森さんが野菜を育てている畑で。季節ごとに様々な種類の野菜を、無農薬で育てている。
食事や運動は毎日のこと。
自己管理の習慣を大切にして、長く元気でがんばりたいです。
特定非営利活動法人 兵庫県腎友会 相談役
兵庫腎疾患対策協会 幹事
森 利孝 さん
1942年、長崎県長崎市生まれ。高校卒業と同時に神戸の企業に就職。25歳で結婚。40歳の時にインフルエンザを患い、その後の検査で尿たんぱくの数値を指摘される。1995年の阪神・淡路大震災でボランティア活動を行っている時に体調を崩し、再度検査をしたところクレアチニンの値が高く、血液透析を導入。会社を定年まで勤め、退社後は兵庫県腎友会の活動にも尽力。会長を8年間務め、現在は相談役に就任。兵庫腎疾患対策協会の幹事でもある。近年は畑仕事も楽しみで、規則正しい生活と自己管理を心がけて毎日を送っている。
阪神・淡路大震災の年に、体調を崩し透析を導入。
当時は透析に関する情報がとても少なかったですね。
私が透析を始めたのは、53歳の時でした。長崎県で生まれ、高校を卒業してからは神戸の企業へ就職。25歳で結婚し、二人の息子にも恵まれました。体調を崩したのは、40歳でかかったインフルエンザがきっかけだったと思います。通常は数日で落ち着くはずの熱がなかなか下がらず、10日間ほど我慢しました。当時は少しぐらい体調が悪くても、無理を押して働くという風潮がありましたから、がんばりすぎて体に負担をかけたんですね。
同じ年に病院で尿検査を受けると、尿たんぱくが高いと指摘されて驚きました。医師からは透析の話も聞きましたが、当時は情報が少なかったこともあり、その後もあまり対策などはせずに過ごしていました。

講演などがない場合、透析がある日とない日でほぼスケジュールが決まっているという森さん。透析の日は、5年前に痛めたという首の治療の後、温泉・サウナに通うのも楽しみ。
保存期は13年間でした。1995年に阪神・淡路大震災が起こりました。私はこの頃には神戸市外に住んでいて、ボランティアで市内へ物資を運ぶ活動をしました。慣れない環境で体に疲労がたまり、精神的にもストレスを感じていたのでしょう。急に体調が悪くなり、階段をのぼれなくなってしまいました。

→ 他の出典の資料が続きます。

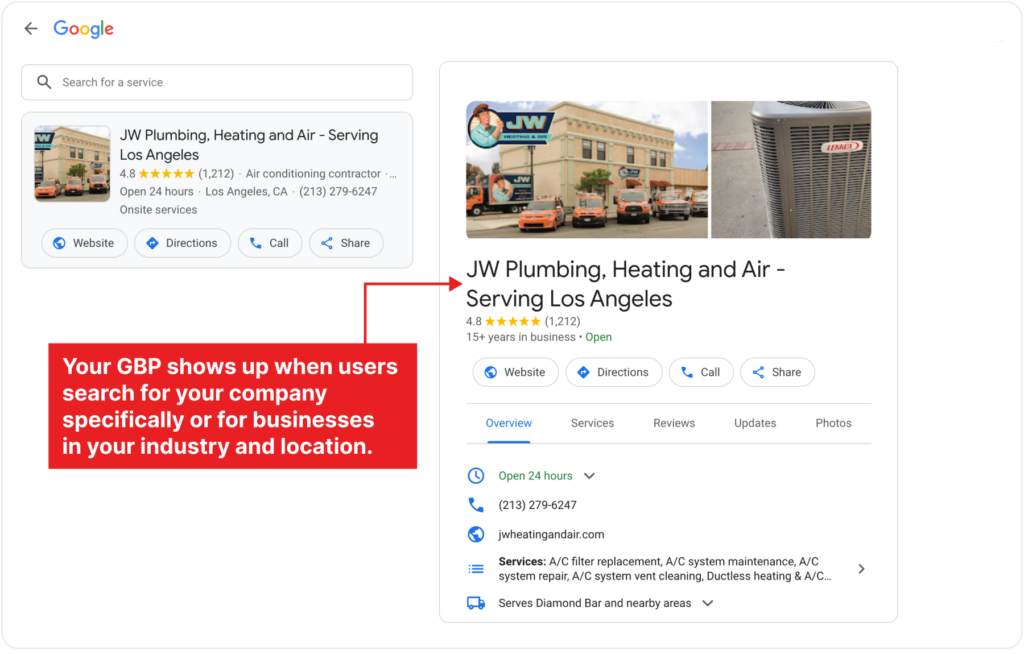
Task: Switch to the Reviews tab
Action: click(x=673, y=422)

急いで病院へ行くと、医師から「透析を始めましょうか」と言われ、すぐにシャントを作ってもらいました。以前の検査の時から覚悟していたので、いよいよ始めることになってもショックは感じませんでしたね。でも、透析について何も知らなかったので病院で相談したら、透析室へ案内してくれ、その時のベッドが並んだ光景や病室のにおいは強く印象に残っています。私自身の透析は週3回4.5時間で、これは長らく変えていません。病院では「もう少し透析時間を長くしますか」と言ってくれるのですが、長時間だと疲れてしまうんですね。透析後は血圧が低くなりすぎて意識がなくなったことが何度かあり、それからはドライウェイトにも注意しています。

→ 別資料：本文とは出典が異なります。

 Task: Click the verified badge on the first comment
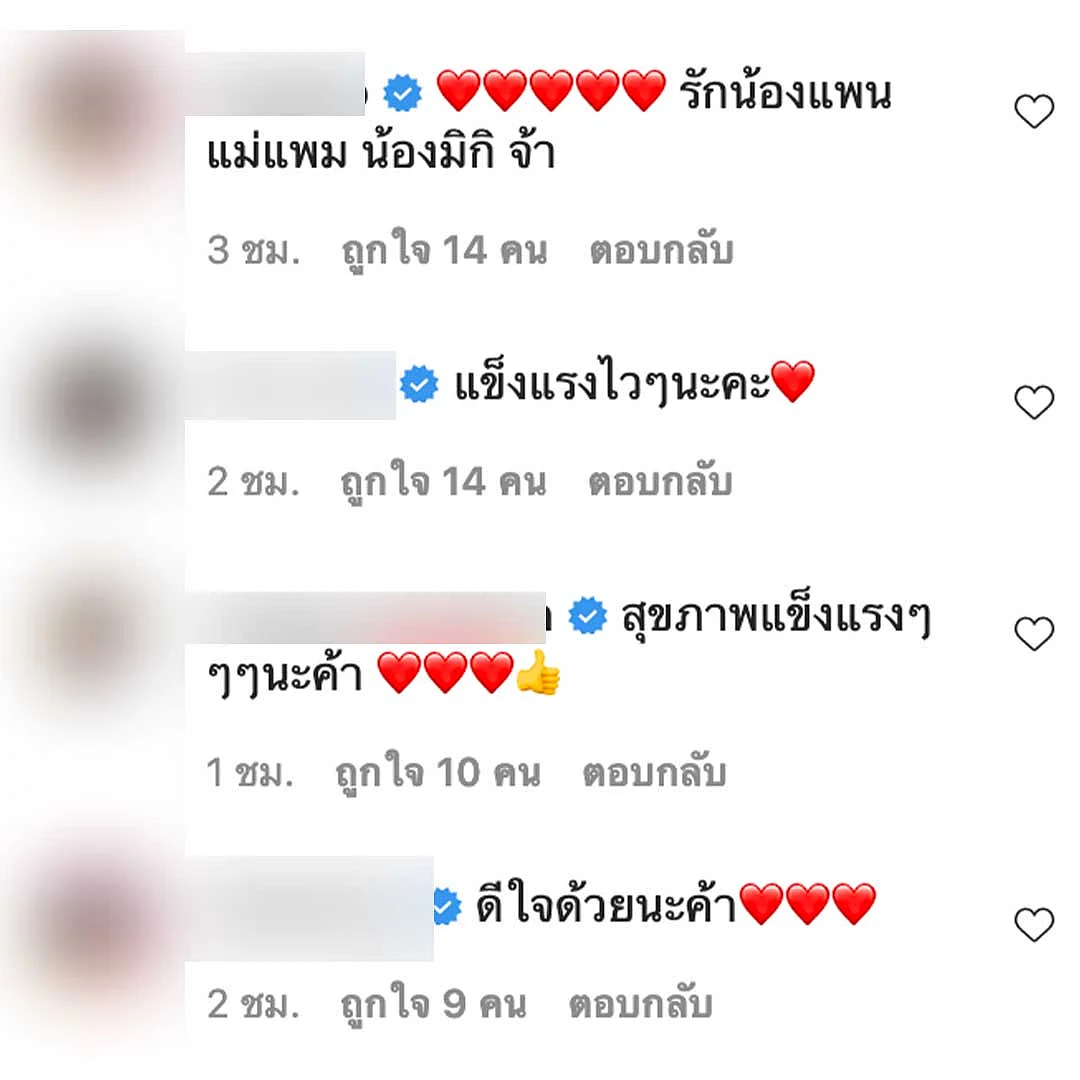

毎日の食事管理は、自然とできているという感じです。もともと嗜好の偏りもなく、「栄養不足にならないようにしっかり食べて、リンやカリウムは薬でコントロールする」という考え方なんです。ただし血液の数値は毎週きちんとチェックして、例えばリンが少し多めの時は理由を見つけて次に活かすようにしています。運動は特別なことはしていませんが、自宅から少し離れた畑で野菜を作っているので、この畑仕事が運動代わりになっていると思います。作った野菜は子どもや孫、甥や姪、友達に送ります。農薬は一切使わずに育てているので安心だし、孫が「おじいちゃんが作った野菜はおいしい」と喜んでくれるのがうれしくて、気持ちにも張りがでます。食事管理や運動は毎日のことなので、続けていくのはなかなか難しいですが、習慣にして長く元気でいたいですね。

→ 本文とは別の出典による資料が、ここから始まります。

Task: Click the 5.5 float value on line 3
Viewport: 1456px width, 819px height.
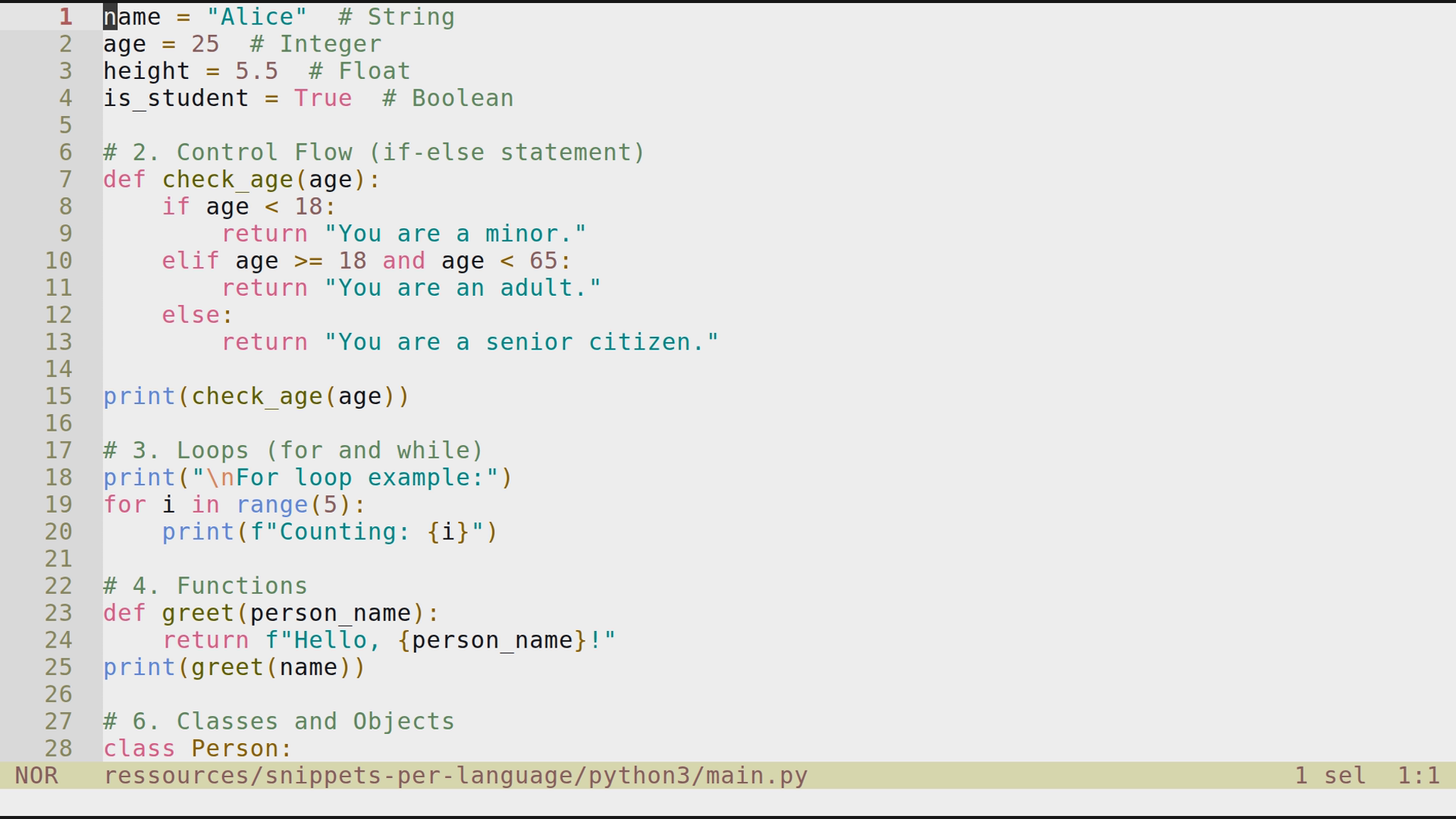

今後の夢は、キャンピングカーで日本一周をすることと、クルーズ船で国内外の海へ旅に出かけること。私は兵庫県腎友会の会長を8年務めたこともあり、現在相談役になってからも県内で講演する機会があります。これまでもいろんなところへ出かけていきましたが、やはり旅を楽しみたいなという気持ちはありますね。透析をしながら旅行する方法を調べてみたいと思います。おかげさまで今まで合併症もなく元気で毎日を過ごしているので、これからも無理をせずゆっくりと、みんなに喜んでもらえる仕事ができればと思っています。